Nessa perspectiva, ressalta-se a importância do domínio da flexibilidade, pois a execução de intervalos que dependem na maioria das vezes dessa técnica de execução labial é bastante explorada no Concertino N.1 do compositor Fernando Deddos e esse aspecto demonstra ser uma das principais dificuldades de interpretação da obra, por isso é relevante o desenvolvimento de tal técnica para construção da performance no trombone.

2.3.4 Extensão

A extensão é um dos principais aspectos de execução musical no trombone que requer domínio técnico. Nesse sentido, é importante levar em consideração todas as modificações ocorridas nos processos de construção do instrumento a partir da revolução industrial com a implantação das válvulas nos instrumentos de metal. Contribuindo assim para ampliar a tessitura do instrumento, especialmente os registros da região grave. Segundo Silva:

A extensão do trombone, vulgarmente indicada de Mi1 a Sib3, aumentou consideravelmente no século XX. Contudo, há que distinguir a extensão do trombone no repertório solo, mais exigente nos extremos, da extensão do instrumento no repertório orquestral. No século XIX, era vulgar a tessitura do trombone estar compreendida entre Mib 1 e Mib 4 exemplo deste uso é a “Sinfonia nº 3” de Robert Schumann. Já no repertório solo do século XX, compositores e executantes cultivam frequentemente o registo agudo do instrumento até Fá# 4 (SILVA, 2010, p.56).

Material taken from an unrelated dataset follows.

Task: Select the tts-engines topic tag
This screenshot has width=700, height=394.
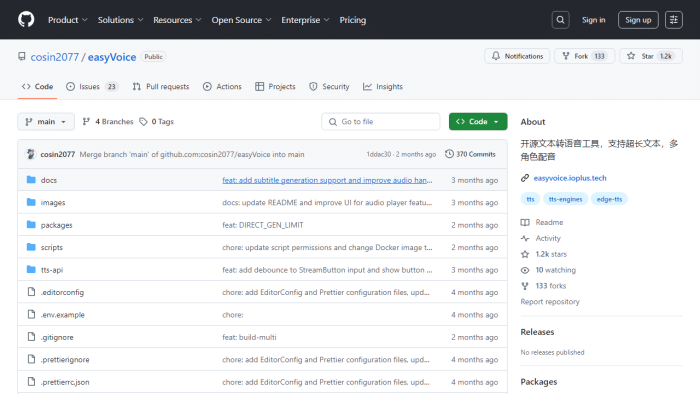Action: click(x=565, y=199)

Considerando a evolução de possibilidades técnicas no trombone, bem como a ampliação de sua extensão, podemos observar, no repertório, especialmente a partir de obras contemporâneas brasileiras, a exploração de toda a extensão do instrumento por parte dos compositores que escrevem para o trombone. Portanto, o domínio de toda a região grave, médio e agudo pelo trombonistas é fundamental para o desenvolvimento técnico em função da construção de uma performance musical sobre o repertório específico.

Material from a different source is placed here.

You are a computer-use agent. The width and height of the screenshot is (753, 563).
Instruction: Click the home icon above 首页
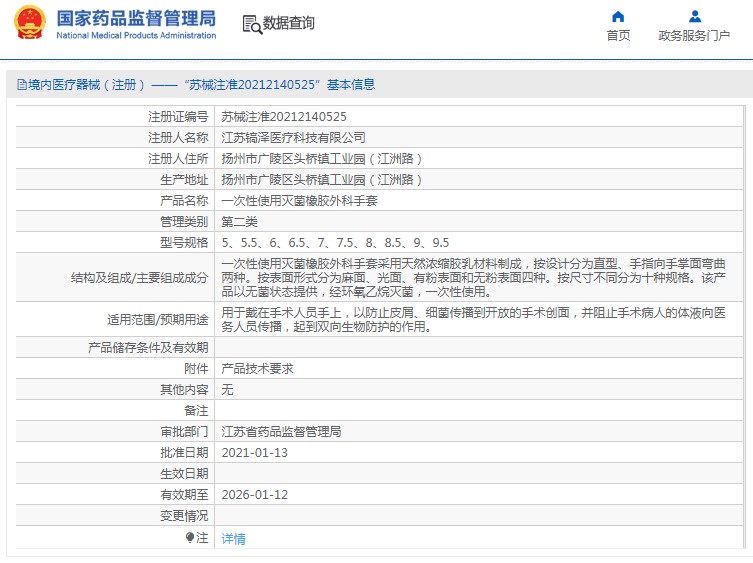[x=618, y=16]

2.3.5 Posições alternativas, afinação e movimento/digitação de vara

As posições alternativas podem ser usadas para eliminar dificuldades de afinação, bem como para facilitar digitações rápidas em trechos que requerem bastante sincronia da língua e movimento da vara, ou até mesmo para produção de efeitos sonoros especiais. Alguns compositores até definem na partitura a posição a ser utilizada pelo efeito sonoro atribuído ao uso da posição alternativa. Nessa perspectiva, Silva diz que:

Esta técnica consiste em utilizar posições diferentes para a mesma nota, permitindo a articulação em legato (determinadas notas podem ser produzidas em mais de uma posição: o Ré 3, por exemplo obtém-se na 1.ª e na 4.ª, o lá 2 na 2.ª e na 6.ª, etc.9. Tal procedimento visa ajudar na execução da obra, eliminando dificuldades técnicas, ou para efeitos acústicos (SILVA, 2010, p. 47).

Podemos entender que as posições alternativas contribuem também para o domínio de dificuldades técnicas como, por exemplo, a afinação das notas no trombone. Nesse sentido, as posições alternativas e a afinação das notas são dois aspectos interligados da execução musical no trombone, pois a escolha da posição auxilia diretamente o trombonista no desenvolvimento de sua performance musical, especificamente influenciando na afinação, bem como na mudança de digitação através do movimento de braço.

Segundo Fonseca, “A sonoridade de algumas posições alternativas deixa insegura a maioria dos trombonistas, mas, seguramente devemos considerá-las como notas úteis em determinadas ocasiões, especialmente quando na execução do “legato” (FONSECA, 2008, p. 99). Alinhado a esse conceito, cabe ressaltar que a segurança na afinação das notas no trombone na maioria das vezes depende da escolha da posição da vara que por muitas vezes define a exatidão da frequência, proporcionando ao trombonista mais segurança de afinação.

Dessa forma, a afinação da nota no trombone envolve análise de opção de posições alternativa para ajudar a encontrar o melhor caminho para afinação, bem como para a execução de um trecho musical, levando em consideração que no trombone é possível tocar a mesma nota em várias posições diferentes e que a posição mais segura contribui para uma digitação efetiva. Portanto, cabe ao trombonista verificar dependendo do trecho musical estudado a posição que mais lhe trará segurança de afinação e que facilita a sua execução musical.